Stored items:
++++
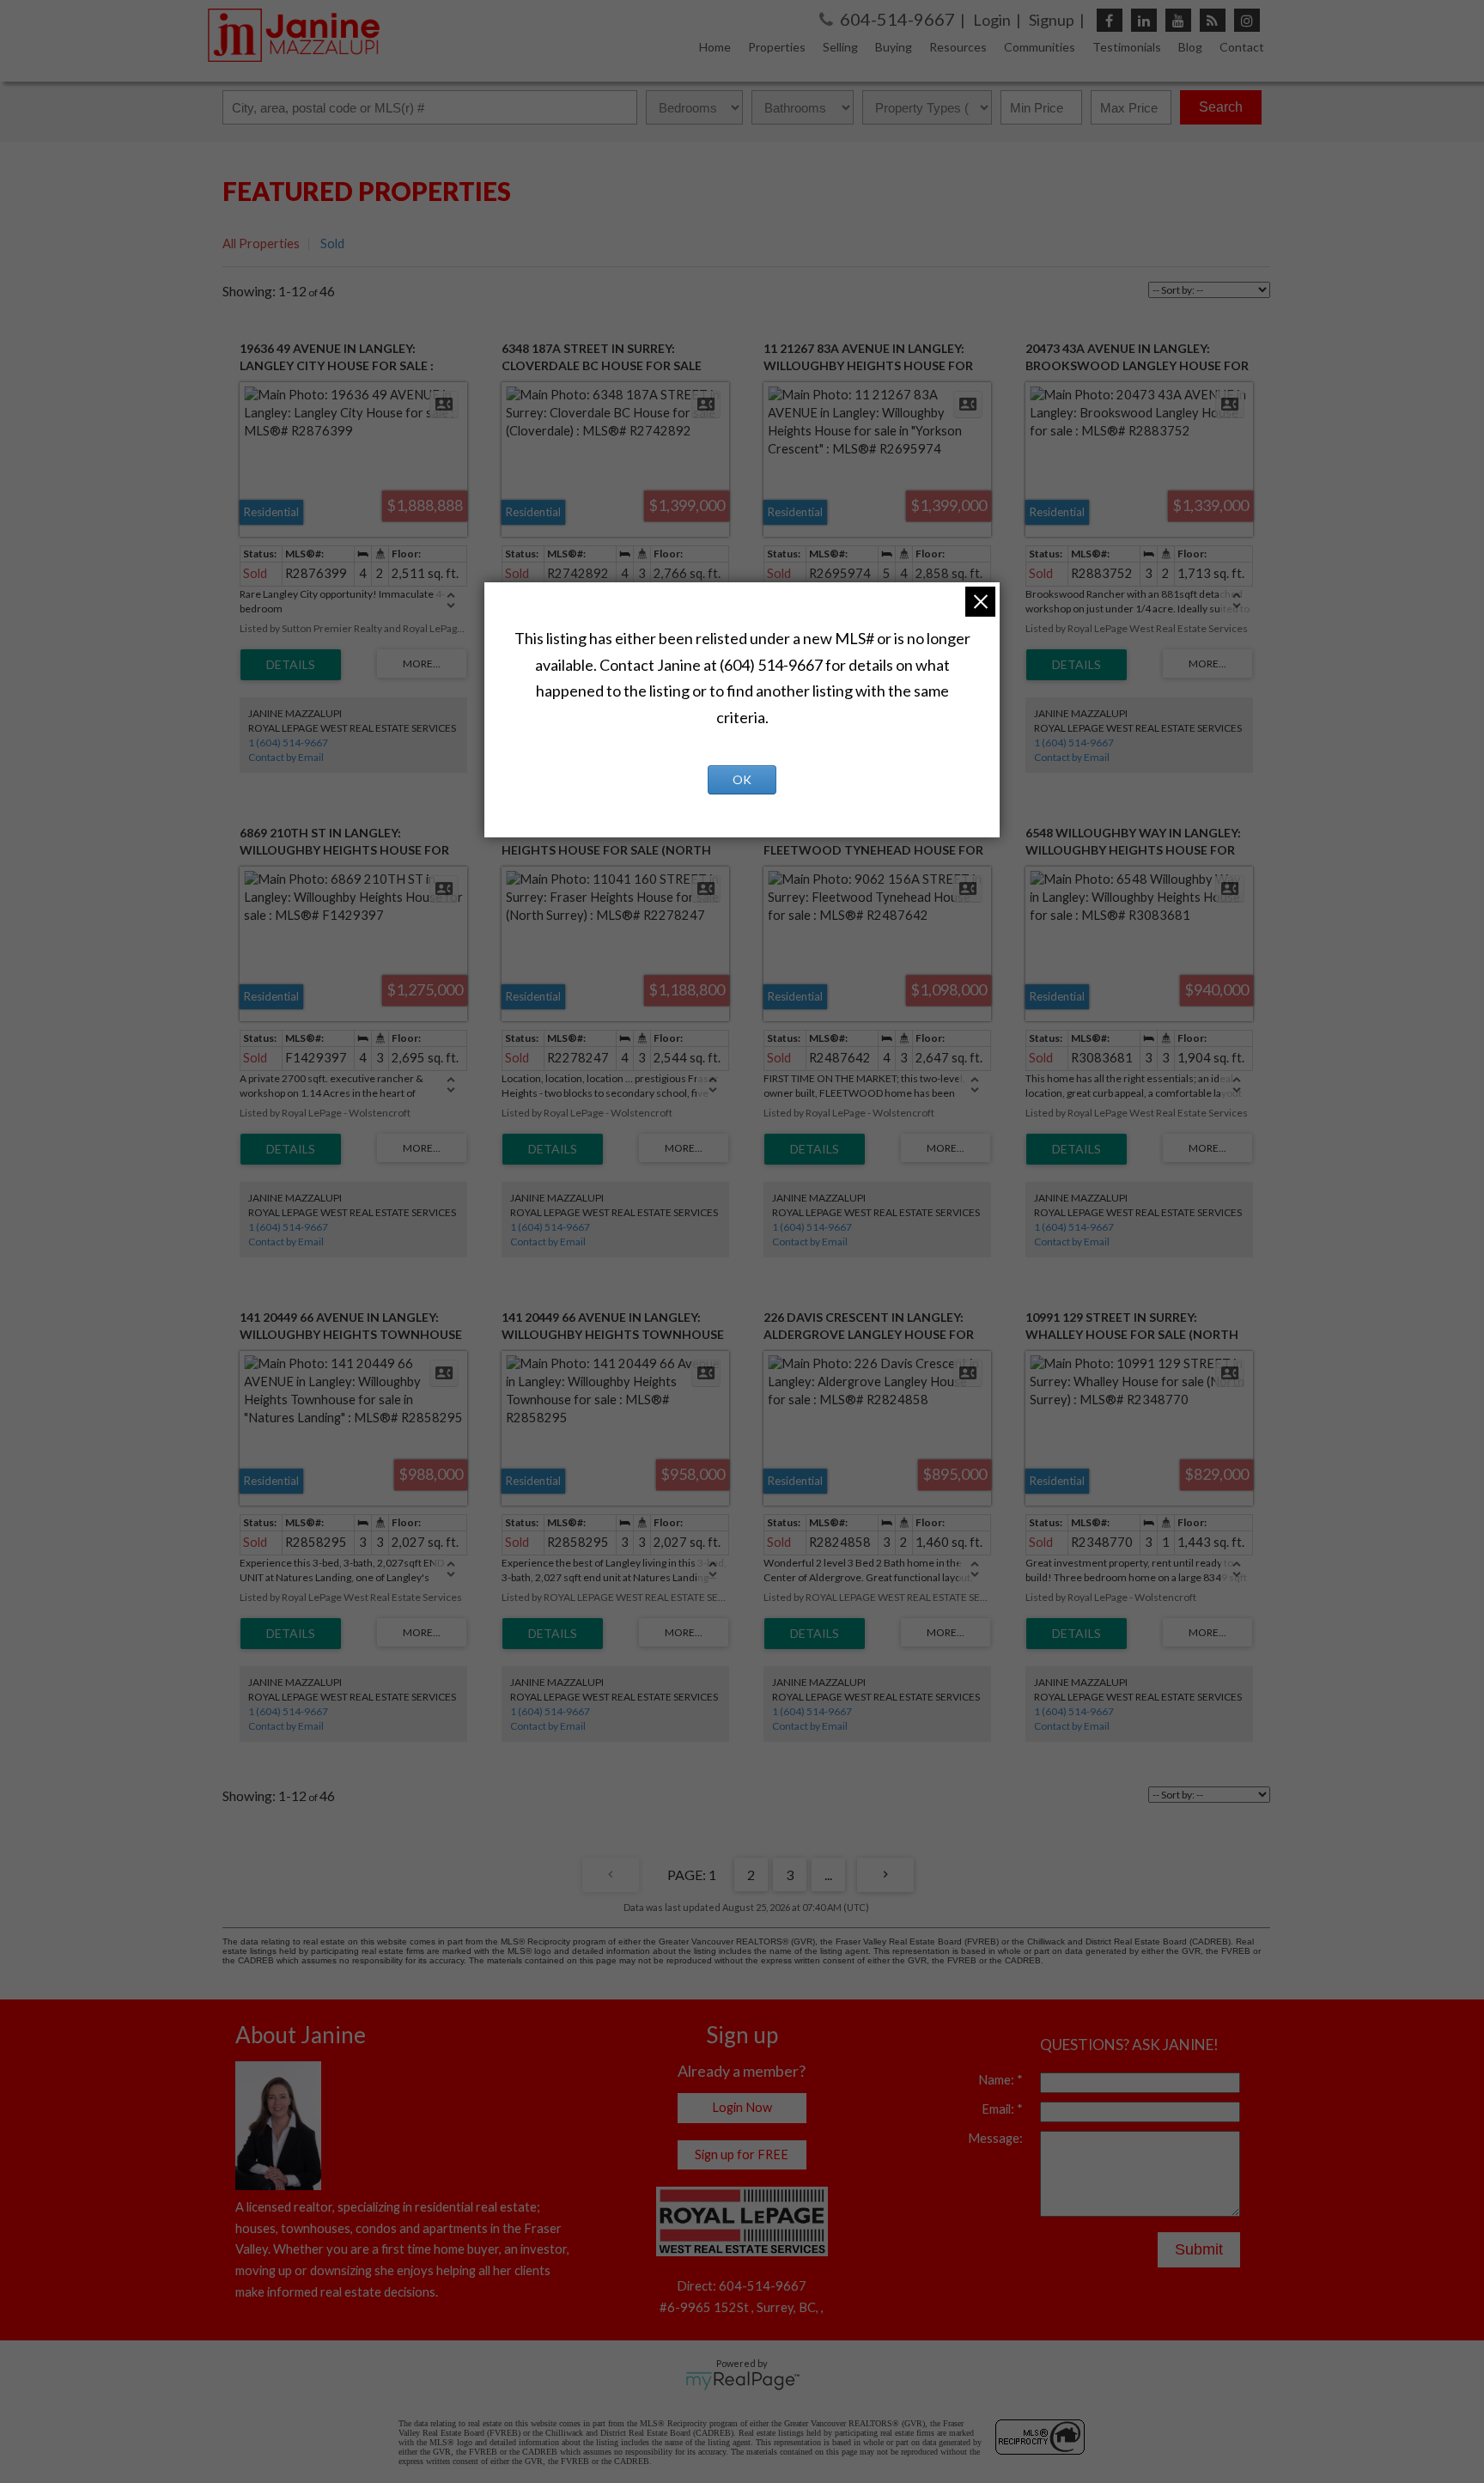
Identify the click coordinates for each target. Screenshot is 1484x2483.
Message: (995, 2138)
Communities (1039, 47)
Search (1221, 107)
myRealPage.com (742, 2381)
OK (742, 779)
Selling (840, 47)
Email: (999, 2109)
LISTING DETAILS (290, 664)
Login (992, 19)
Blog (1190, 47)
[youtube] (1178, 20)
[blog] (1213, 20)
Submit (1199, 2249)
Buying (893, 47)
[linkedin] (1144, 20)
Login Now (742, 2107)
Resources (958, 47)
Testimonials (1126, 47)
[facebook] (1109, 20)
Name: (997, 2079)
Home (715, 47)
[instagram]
++++
*YOUR INSTRUCTIONS:*
Write out, exactly as given, the line containing "Search (1221, 107)" and every line after it to the end of the records. Include nothing else.

*WRITTEN ANSWER:*
Search (1221, 107)
myRealPage.com (742, 2381)
OK (742, 779)
Selling (840, 47)
Email: (999, 2109)
LISTING DETAILS (290, 664)
Login (992, 19)
Blog (1190, 47)
[youtube] (1178, 20)
[blog] (1213, 20)
Submit (1199, 2249)
Buying (893, 47)
[linkedin] (1144, 20)
Login Now (742, 2107)
Resources (958, 47)
Testimonials (1126, 47)
[facebook] (1109, 20)
Name: (997, 2079)
Home (715, 47)
[instagram]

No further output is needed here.